# What you need to do
Which lines of the listing hold the string "width"? Show each of them.

# Data excerpts
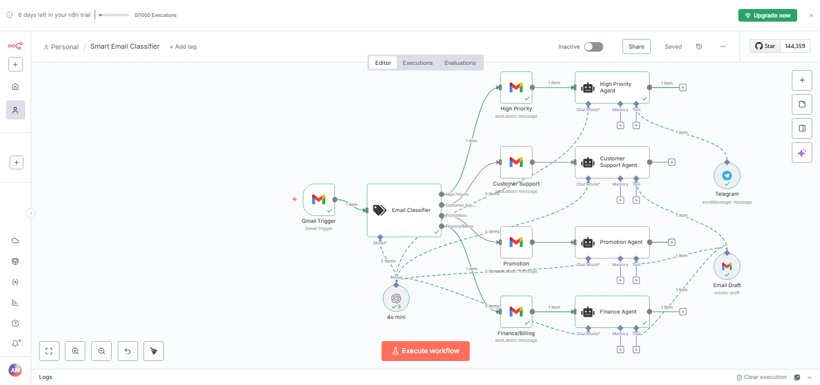
Task: Open the templates file icon on the right
Action: point(801,104)
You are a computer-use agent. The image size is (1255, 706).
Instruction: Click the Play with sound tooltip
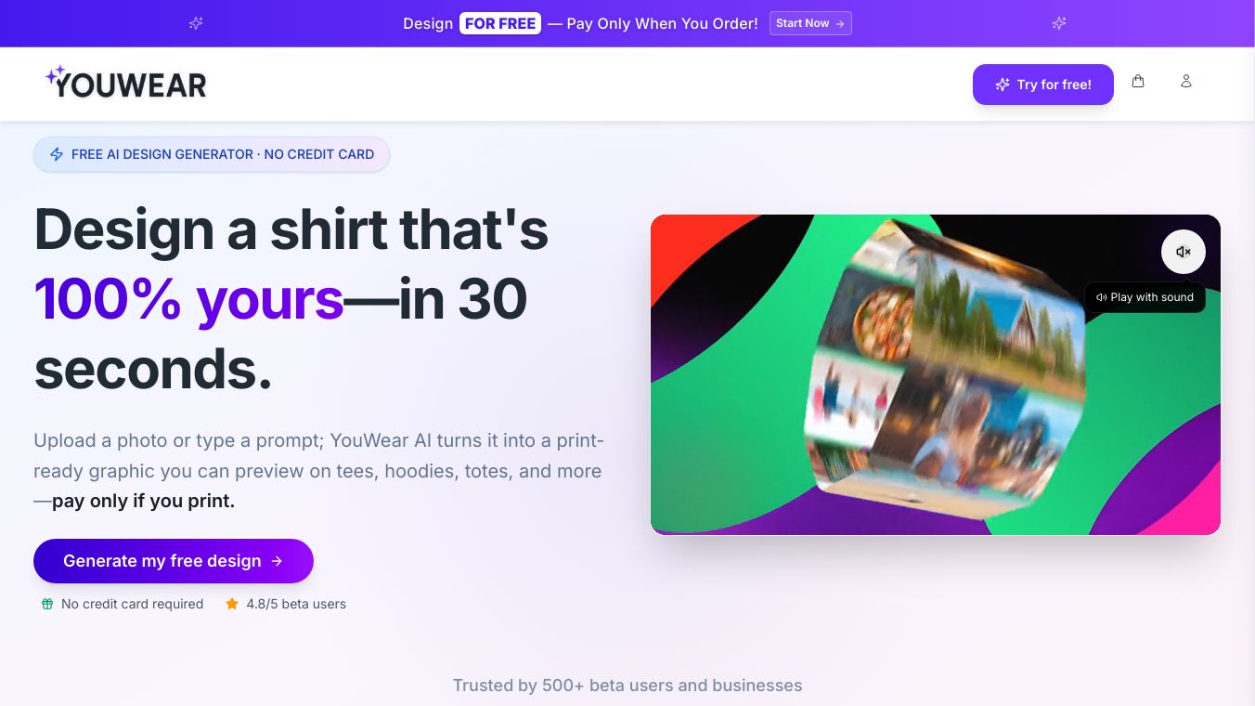1145,297
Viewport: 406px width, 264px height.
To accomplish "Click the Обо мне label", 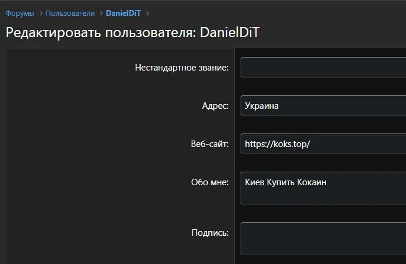I will click(210, 182).
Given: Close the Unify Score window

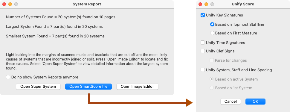Looking at the screenshot, I should tap(200, 4).
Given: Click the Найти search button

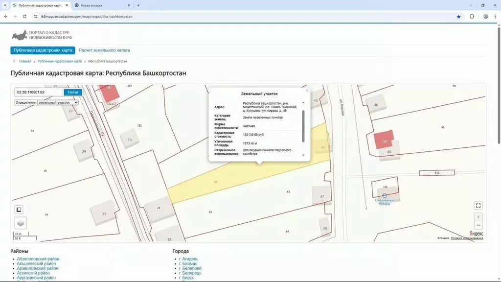Looking at the screenshot, I should click(73, 92).
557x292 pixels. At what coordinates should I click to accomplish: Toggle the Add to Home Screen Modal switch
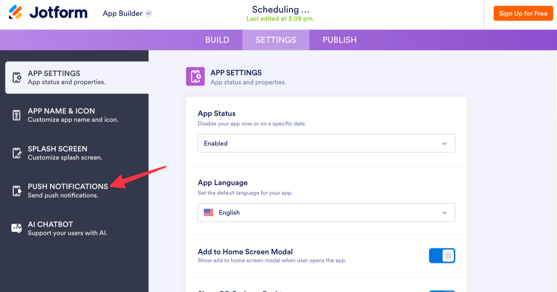441,255
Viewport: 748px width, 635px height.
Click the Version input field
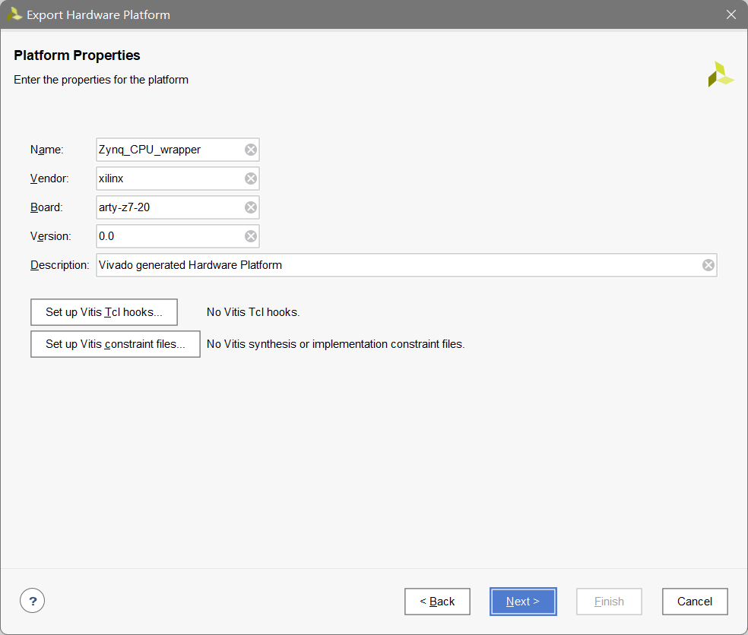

# Worked solution
Viewport: 406px width, 264px height.
Viewport: 748px width, 635px height.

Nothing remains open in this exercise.